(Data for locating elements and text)
____________

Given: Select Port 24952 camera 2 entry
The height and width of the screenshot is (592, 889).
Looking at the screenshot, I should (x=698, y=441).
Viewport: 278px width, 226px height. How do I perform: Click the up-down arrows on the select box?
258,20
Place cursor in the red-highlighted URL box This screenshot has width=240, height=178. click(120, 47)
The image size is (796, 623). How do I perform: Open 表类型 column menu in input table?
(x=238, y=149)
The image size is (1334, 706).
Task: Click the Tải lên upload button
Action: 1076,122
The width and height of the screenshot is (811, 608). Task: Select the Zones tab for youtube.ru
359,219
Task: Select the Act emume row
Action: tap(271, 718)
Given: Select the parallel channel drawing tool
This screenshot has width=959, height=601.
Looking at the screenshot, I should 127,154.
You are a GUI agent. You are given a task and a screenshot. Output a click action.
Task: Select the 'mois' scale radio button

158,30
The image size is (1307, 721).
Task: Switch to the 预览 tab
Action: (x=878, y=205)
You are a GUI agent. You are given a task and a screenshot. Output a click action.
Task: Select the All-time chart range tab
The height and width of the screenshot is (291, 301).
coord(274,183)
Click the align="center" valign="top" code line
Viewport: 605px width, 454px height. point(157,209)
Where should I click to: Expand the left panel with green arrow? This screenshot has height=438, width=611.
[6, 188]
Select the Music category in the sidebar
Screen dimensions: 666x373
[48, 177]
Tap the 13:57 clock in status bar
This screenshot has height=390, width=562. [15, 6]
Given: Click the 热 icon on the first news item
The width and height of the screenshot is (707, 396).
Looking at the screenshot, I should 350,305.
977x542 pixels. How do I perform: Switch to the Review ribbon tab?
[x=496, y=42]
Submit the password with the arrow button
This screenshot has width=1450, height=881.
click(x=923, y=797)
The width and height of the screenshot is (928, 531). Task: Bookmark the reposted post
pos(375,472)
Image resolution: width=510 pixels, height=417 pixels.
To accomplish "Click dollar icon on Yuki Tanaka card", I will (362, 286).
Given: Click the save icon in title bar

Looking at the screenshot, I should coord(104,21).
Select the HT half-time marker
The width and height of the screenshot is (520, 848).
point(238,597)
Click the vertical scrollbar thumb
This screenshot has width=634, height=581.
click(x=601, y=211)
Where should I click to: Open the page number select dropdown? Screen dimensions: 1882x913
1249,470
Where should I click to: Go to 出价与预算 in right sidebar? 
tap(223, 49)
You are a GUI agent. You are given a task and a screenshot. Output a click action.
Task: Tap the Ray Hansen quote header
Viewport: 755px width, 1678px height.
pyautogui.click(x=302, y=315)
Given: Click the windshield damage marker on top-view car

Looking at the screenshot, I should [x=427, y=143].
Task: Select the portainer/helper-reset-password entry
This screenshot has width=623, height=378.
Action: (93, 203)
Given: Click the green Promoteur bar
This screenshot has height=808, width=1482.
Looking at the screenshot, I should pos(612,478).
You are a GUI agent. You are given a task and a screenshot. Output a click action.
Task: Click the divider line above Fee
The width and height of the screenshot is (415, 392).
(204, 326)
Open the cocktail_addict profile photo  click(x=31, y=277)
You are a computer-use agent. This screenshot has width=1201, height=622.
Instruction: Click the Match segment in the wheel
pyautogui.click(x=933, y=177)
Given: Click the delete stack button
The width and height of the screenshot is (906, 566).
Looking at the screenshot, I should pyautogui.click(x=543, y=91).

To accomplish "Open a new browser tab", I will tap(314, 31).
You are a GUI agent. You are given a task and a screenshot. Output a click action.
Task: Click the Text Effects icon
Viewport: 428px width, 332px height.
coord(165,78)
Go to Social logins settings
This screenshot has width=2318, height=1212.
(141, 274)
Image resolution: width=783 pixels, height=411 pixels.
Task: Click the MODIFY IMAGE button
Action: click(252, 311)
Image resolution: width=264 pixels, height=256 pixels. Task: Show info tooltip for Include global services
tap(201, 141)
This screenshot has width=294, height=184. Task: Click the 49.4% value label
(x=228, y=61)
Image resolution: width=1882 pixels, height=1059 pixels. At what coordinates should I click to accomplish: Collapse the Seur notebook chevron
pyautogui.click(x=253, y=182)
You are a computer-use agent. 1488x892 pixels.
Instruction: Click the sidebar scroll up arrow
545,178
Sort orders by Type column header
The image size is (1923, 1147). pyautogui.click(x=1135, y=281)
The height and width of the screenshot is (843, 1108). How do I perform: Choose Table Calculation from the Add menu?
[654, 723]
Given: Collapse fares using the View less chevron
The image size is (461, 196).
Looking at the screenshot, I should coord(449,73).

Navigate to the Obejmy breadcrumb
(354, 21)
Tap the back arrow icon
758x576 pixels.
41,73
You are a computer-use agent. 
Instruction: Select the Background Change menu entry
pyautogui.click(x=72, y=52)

____________

» Set task: Output every line of the data above as a JSON array of strings, with one string per line and blank lines omitted.

» Reply to the exercise:
[
  "Given: Select Port 24952 camera 2 entry",
  "The height and width of the screenshot is (592, 889).",
  "Looking at the screenshot, I should (x=698, y=441).",
  "Viewport: 278px width, 226px height. How do I perform: Click the up-down arrows on the select box?",
  "258,20",
  "Place cursor in the red-highlighted URL box This screenshot has width=240, height=178. click(120, 47)",
  "The image size is (796, 623). How do I perform: Open 表类型 column menu in input table?",
  "(x=238, y=149)",
  "The image size is (1334, 706).",
  "Task: Click the Tải lên upload button",
  "Action: 1076,122",
  "The width and height of the screenshot is (811, 608). Task: Select the Zones tab for youtube.ru",
  "359,219",
  "Task: Select the Act emume row",
  "Action: tap(271, 718)",
  "Given: Select the parallel channel drawing tool",
  "This screenshot has width=959, height=601.",
  "Looking at the screenshot, I should 127,154.",
  "You are a GUI agent. You are given a task and a screenshot. Output a click action.",
  "Task: Select the 'mois' scale radio button",
  "158,30",
  "The image size is (1307, 721).",
  "Task: Switch to the 预览 tab",
  "Action: (x=878, y=205)",
  "You are a GUI agent. You are given a task and a screenshot. Output a click action.",
  "Task: Select the All-time chart range tab",
  "The height and width of the screenshot is (291, 301).",
  "coord(274,183)",
  "Click the align=\"center\" valign=\"top\" code line",
  "Viewport: 605px width, 454px height. point(157,209)",
  "Where should I click to: Expand the left panel with green arrow? This screenshot has height=438, width=611.",
  "[6, 188]",
  "Select the Music category in the sidebar",
  "Screen dimensions: 666x373",
  "[48, 177]",
  "Tap the 13:57 clock in status bar",
  "This screenshot has height=390, width=562. [15, 6]",
  "Given: Click the 热 icon on the first news item",
  "The width and height of the screenshot is (707, 396).",
  "Looking at the screenshot, I should 350,305.",
  "977x542 pixels. How do I perform: Switch to the Review ribbon tab?",
  "[x=496, y=42]",
  "Submit the password with the arrow button",
  "This screenshot has width=1450, height=881.",
  "click(x=923, y=797)",
  "The width and height of the screenshot is (928, 531). Task: Bookmark the reposted post",
  "pos(375,472)",
  "Image resolution: width=510 pixels, height=417 pixels.",
  "To accomplish \"Click dollar icon on Yuki Tanaka card\", I will (362, 286).",
  "Given: Click the save icon in title bar",
  "Looking at the screenshot, I should coord(104,21).",
  "Select the HT half-time marker",
  "The width and height of the screenshot is (520, 848).",
  "point(238,597)",
  "Click the vertical scrollbar thumb",
  "This screenshot has width=634, height=581.",
  "click(x=601, y=211)",
  "Where should I click to: Open the page number select dropdown? Screen dimensions: 1882x913",
  "1249,470",
  "Where should I click to: Go to 出价与预算 in right sidebar? ",
  "tap(223, 49)",
  "You are a GUI agent. You are given a task and a screenshot. Output a click action.",
  "Task: Tap the Ray Hansen quote header",
  "Viewport: 755px width, 1678px height.",
  "pyautogui.click(x=302, y=315)",
  "Given: Click the windshield damage marker on top-view car",
  "Looking at the screenshot, I should [x=427, y=143].",
  "Task: Select the portainer/helper-reset-password entry",
  "This screenshot has width=623, height=378.",
  "Action: (93, 203)",
  "Given: Click the green Promoteur bar",
  "This screenshot has height=808, width=1482.",
  "Looking at the screenshot, I should pos(612,478).",
  "You are a GUI agent. You are given a task and a screenshot. Output a click action.",
  "Task: Click the divider line above Fee",
  "The width and height of the screenshot is (415, 392).",
  "(204, 326)",
  "Open the cocktail_addict profile photo  click(x=31, y=277)",
  "You are a computer-use agent. This screenshot has width=1201, height=622.",
  "Instruction: Click the Match segment in the wheel",
  "pyautogui.click(x=933, y=177)",
  "Given: Click the delete stack button",
  "The width and height of the screenshot is (906, 566).",
  "Looking at the screenshot, I should pyautogui.click(x=543, y=91).",
  "To accomplish \"Open a new browser tab\", I will tap(314, 31).",
  "You are a GUI agent. You are given a task and a screenshot. Output a click action.",
  "Task: Click the Text Effects icon",
  "Viewport: 428px width, 332px height.",
  "coord(165,78)",
  "Go to Social logins settings",
  "This screenshot has width=2318, height=1212.",
  "(141, 274)",
  "Image resolution: width=783 pixels, height=411 pixels.",
  "Task: Click the MODIFY IMAGE button",
  "Action: click(252, 311)",
  "Image resolution: width=264 pixels, height=256 pixels. Task: Show info tooltip for Include global services",
  "tap(201, 141)",
  "This screenshot has width=294, height=184. Task: Click the 49.4% value label",
  "(x=228, y=61)",
  "Image resolution: width=1882 pixels, height=1059 pixels. At what coordinates should I click to accomplish: Collapse the Seur notebook chevron",
  "pyautogui.click(x=253, y=182)",
  "You are a computer-use agent. 1488x892 pixels.",
  "Instruction: Click the sidebar scroll up arrow",
  "545,178",
  "Sort orders by Type column header",
  "The image size is (1923, 1147). pyautogui.click(x=1135, y=281)",
  "The height and width of the screenshot is (843, 1108). How do I perform: Choose Table Calculation from the Add menu?",
  "[654, 723]",
  "Given: Collapse fares using the View less chevron",
  "The image size is (461, 196).",
  "Looking at the screenshot, I should coord(449,73).",
  "Navigate to the Obejmy breadcrumb",
  "(354, 21)",
  "Tap the back arrow icon",
  "758x576 pixels.",
  "41,73",
  "You are a computer-use agent. ",
  "Instruction: Select the Background Change menu entry",
  "pyautogui.click(x=72, y=52)"
]